Une partie de la société appelle également à l’ordre, voire à la restauration, indique Abraham Franssen. « On le voit aussi clairement dans les expressions politiques, dans la valorisation des figures viriles de l’homme fort. Et la police est censée incarner cela.«
Un changement radical par rapport aux années 90
Qu’il s’agisse d’individualisme, de responsabilisation, de manque de compassion et d’empathie, de tendance à blâmer la victime, ou d’appel à l’ordre, « ces tendances s’expriment à la fois politiquement, culturellement et médiatiquement, souligne-t-il. Ici, elles apparaissent de manière choquante parce qu’elles s’expriment sur une situation où l’on s’attendait a priori au contraire à de la compassion, voire de l’indignation.«
L’émergence de remarques de ce genre est-elle un phénomène nouveau ? En quelque sorte, explique le sociologue. « À l’inverse, lors des marches blanches et l’émotion de l’affaire Dutroux dans les années 90, la société civile s’est fortement regroupée et identifiée, elle a témoigné de l’importance d’un ‘être ensemble’, se rappelle-t-il. C’était en quelque sorte un moment pic de l’affirmation d’une compassion et d’une indignation collectives. La marche blanche était l’un des derniers moments de refus d’une société qui oublie les plus faibles. Même s’il y existait déjà des tendances à l’individualisme, c’était un moment où des aspirations à prendre soin de l’autre, à créer du lien se sont fortement exprimées. Mais ces aspirations ont été en partie déçues et se sont estompées. Trente ans plus tard exactement, on ne peut qu’être interpellé par le changement de réaction. À ma connaissance, personne ne s’est demandé à l’époque ce que faisaient les fillettes sur le pont d’autoroute. Ce n’est même venu à l’esprit de personne.«
Selon Alexandre Pycke, cette comparaison n’est toutefois pas forcément exacte. « Dans l’affaire Dutroux, personne ne pourrait contester le statut de victime des fillettes. Ici, on est dans une configuration totalement différente. Fabian n’a pas 100 % ce statut parce qu’il avait 11 ans et roulait sur une trottinette pour laquelle l’âge minimum est de 16 ans.
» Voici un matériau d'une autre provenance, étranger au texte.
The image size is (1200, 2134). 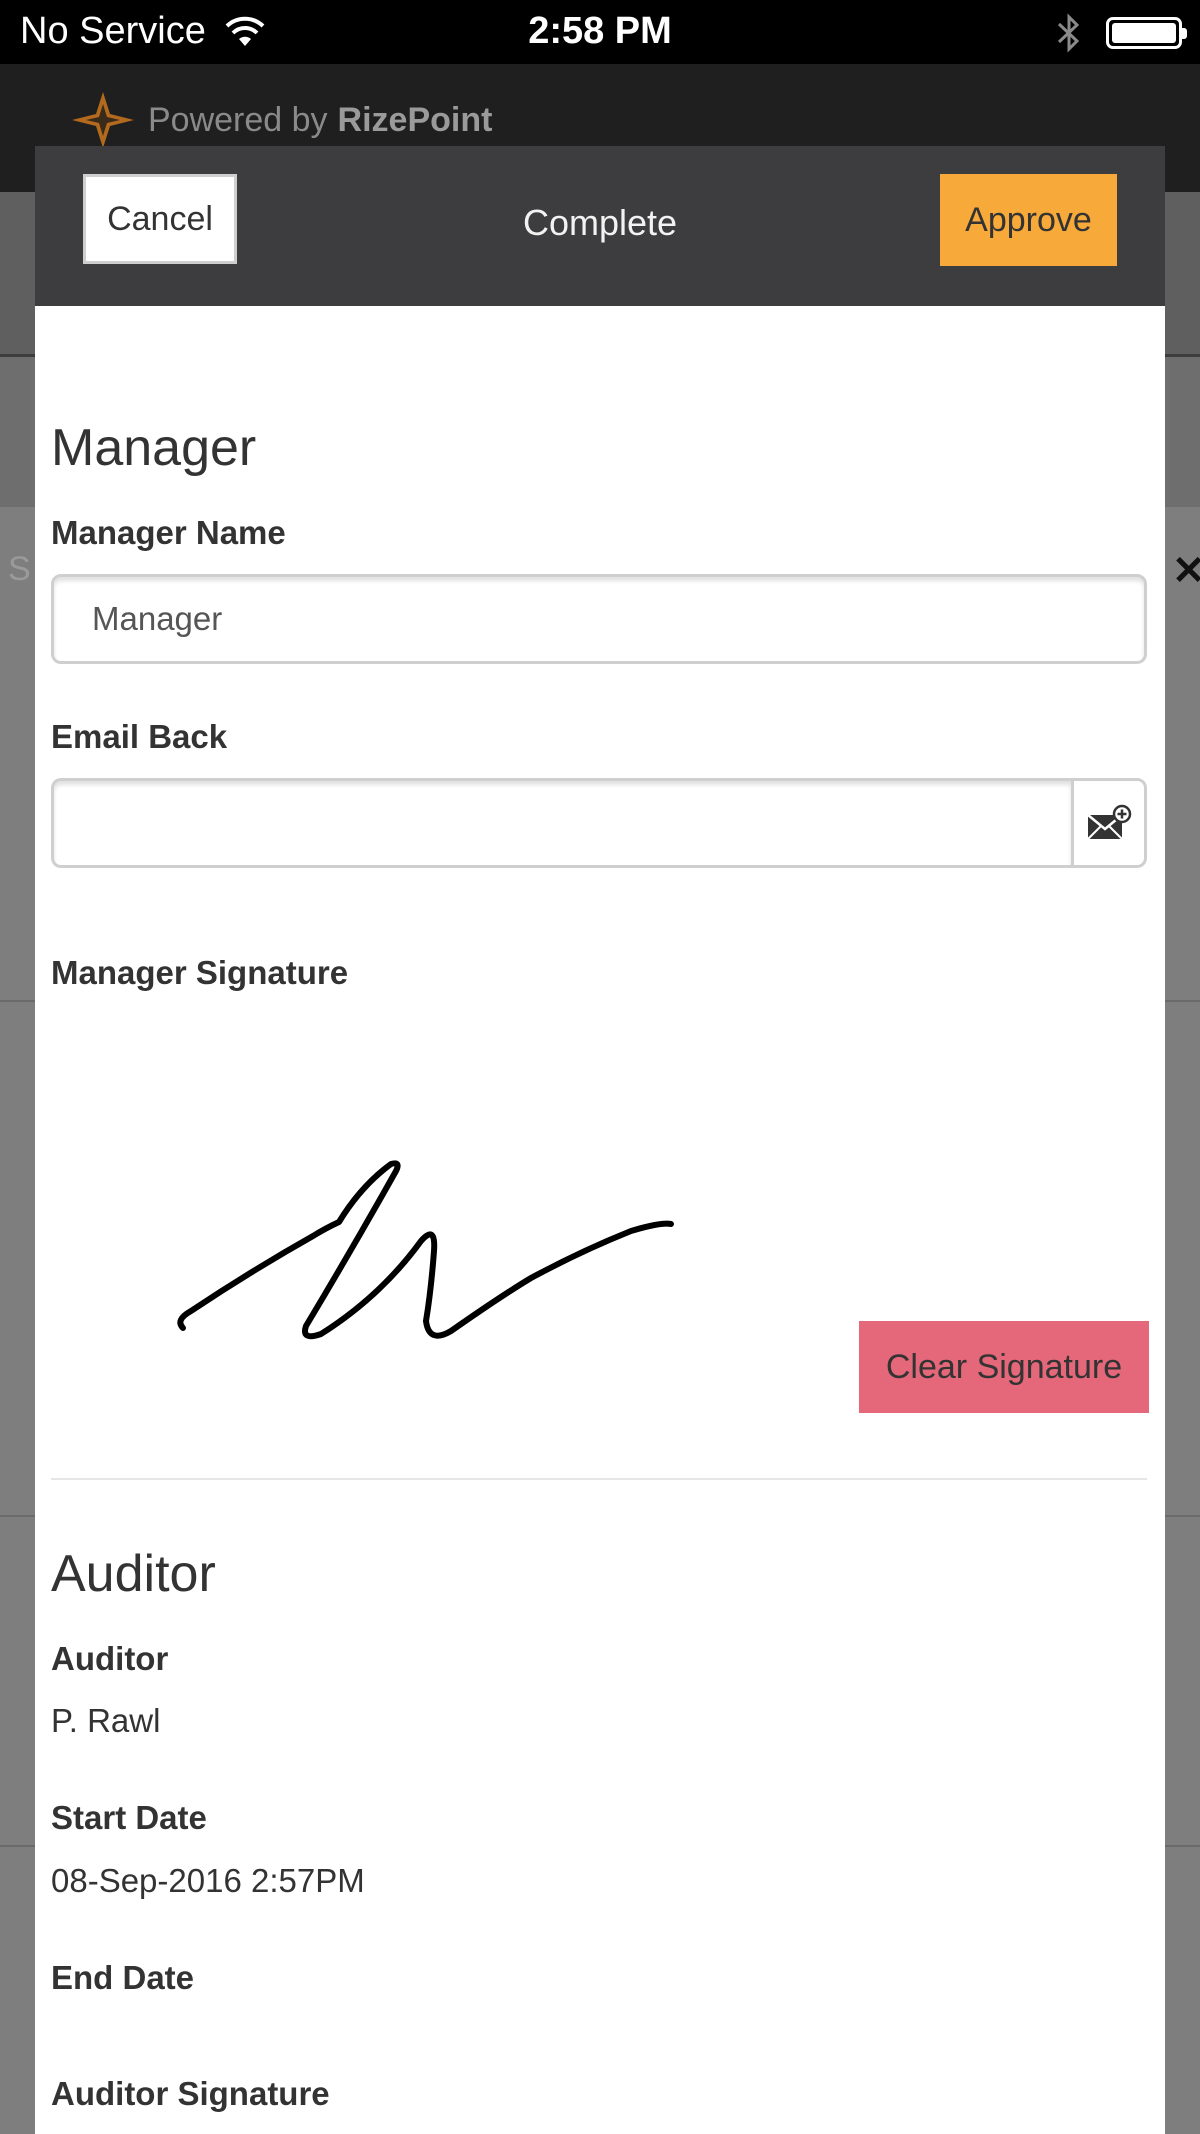 What do you see at coordinates (140, 736) in the screenshot?
I see `email-back-label: Email Back` at bounding box center [140, 736].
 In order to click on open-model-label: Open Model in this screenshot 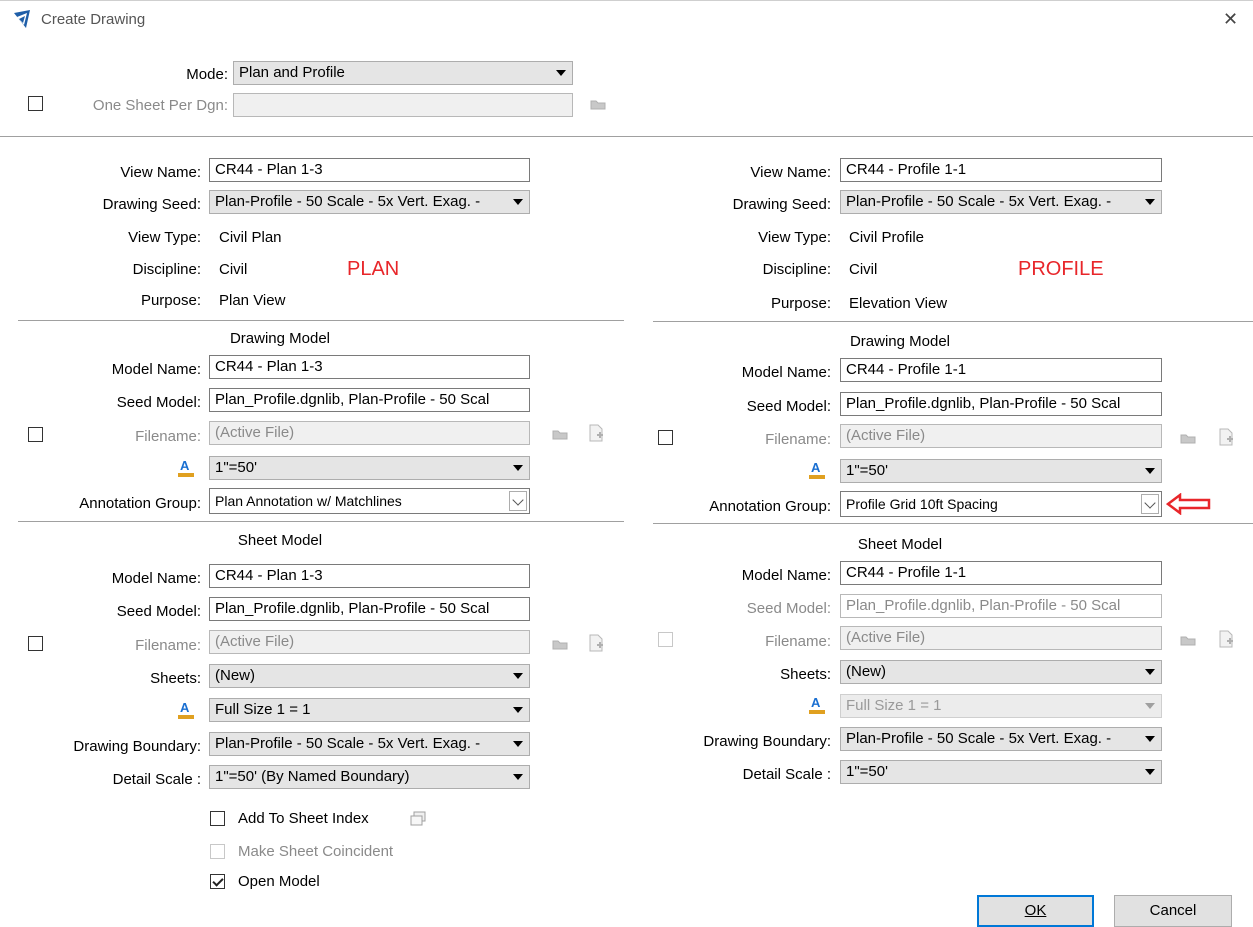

Certains considèrent donc qu’il n’est pas tout à fait victime, puisqu’en infraction par rapport à la loi et qu’il a pris le risque d’un délit de fuite.«
Mais les deux sociologues s’accordent sur le fait que ce courant dépourvu d’empathie pour l’enfant est relativement récent. « On n’aurait pas connu cela il y a 15-20 ans« , affirme Alexandre Pycke. Plus surprenant encore, il concerne aussi les jeunes. « Ce n’est pas là qu’on l’attendait. Les jeunes, c’est l’ouverture d’esprit, la tolérance, la solidarité. » Selon le cofondateur d’ISOS, l’omniprésence des contenus d’extrême droite sur les réseaux sociaux, employés par de nombreux jeunes comme seule source d’information, a une part de responsabilité.